In Local newsOne of the two challenges to the Kamehameha Schools native Hawaiians only admissions policy has been upheld
A federal judge today tossed out a challenge to Kamehameha Schools’ admissions policy which gives preference to Hawaiians, saying the policy does not violate a federal anti-discrimination law so long as it has a narrowly defined, legitimate justification.Myself does not have a problem with the policy, because 1) it is a private institution and if they want to accept only native hawaiians then that's their choice. If a Catholic school can select based on religion, the Kamehameha Schools (KS) can select based on race. and 2) myself also agrees with the last quote. Native Hawaiians have had the short end of the stick for years, and like Affirmative Actiion, a little compensaton is in order. There is another case pending that challenges the state's Office of Hawaiian Affairs as also being discriminatory in that it is a constitutionally established agency (meaning tax dollars being spent for native Hawaiians and not for Whiny White People).More on this one as it develops. Hawaiian sovereignity is a hot button issue here, with advocates calling from everything from establishing rights similar to Native Americans (there is a bill struggling in congress trying to do just that) to seceeding from the US to form a Kingdom of Hawaii (yeah, right).

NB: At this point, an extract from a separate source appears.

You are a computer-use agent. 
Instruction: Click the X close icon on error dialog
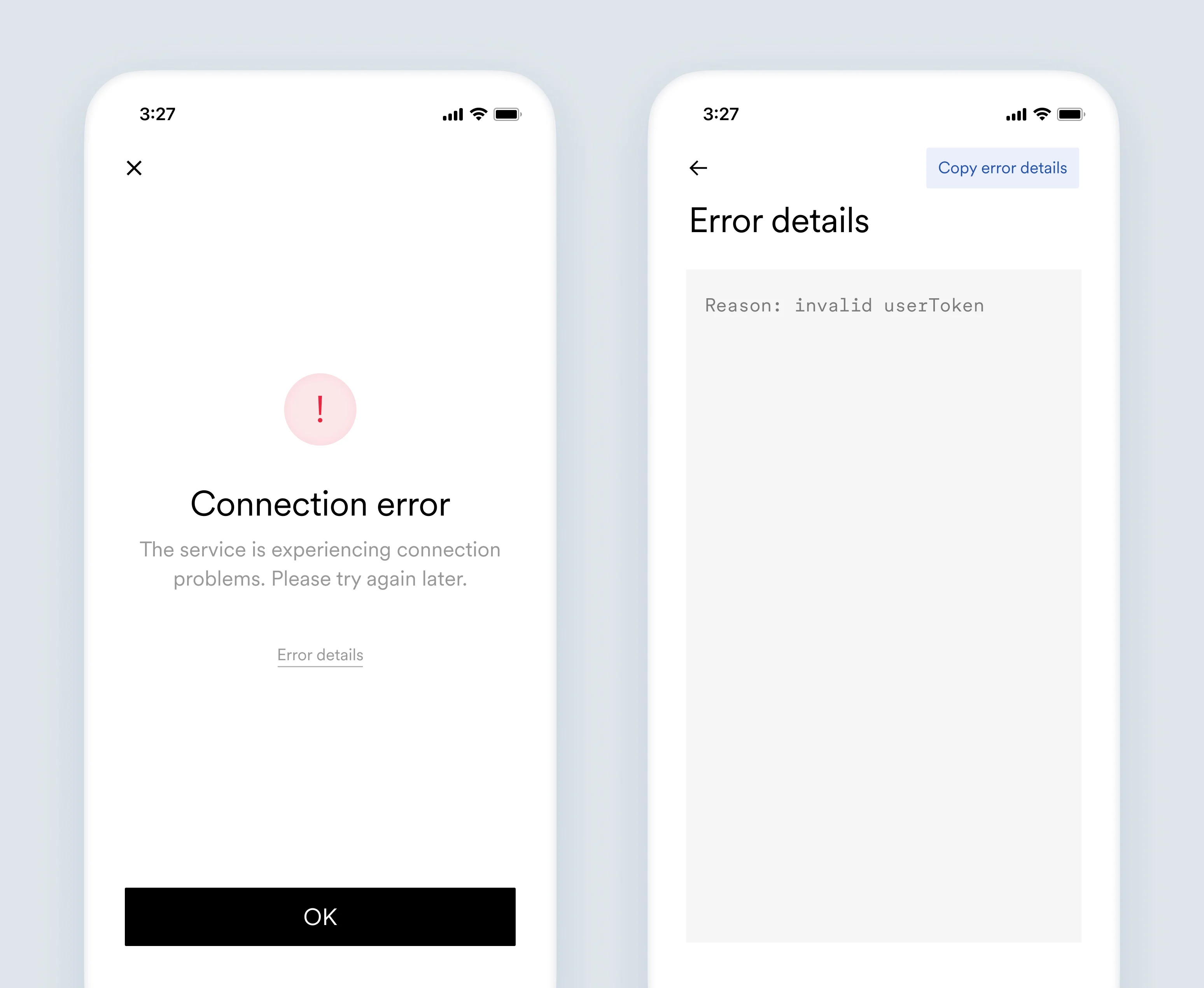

U.S. District Judge Alan Kay said the school’s admissions policy seeks to address cultural and socio-economic disadvantages that have beset Hawaiians since the 1893 overthrow of the Hawaiian monarchy.
He found that a special trust relationship exists between the federal government and Hawaiians, and that as recently as 2002 Congress endorsed the school’s efforts via the Native Hawaiian Education Act. The law calls upon Kamehameha to redouble its efforts to educate children of Hawaiian ancestry.
Lawyers John Goemans of the Big Island and Eric Grant of Sacramento, Calif., authors of two federal court challenges to Kamehameha’s admissions policy, claimed it is discriminatory because it gives preferential treatment to Hawaiians.
But school attorneys said the admissions policy amounts to an affirmative-action plan, one designed to help offset what they say are historical inequities that have plagued Hawaiians for more than a century.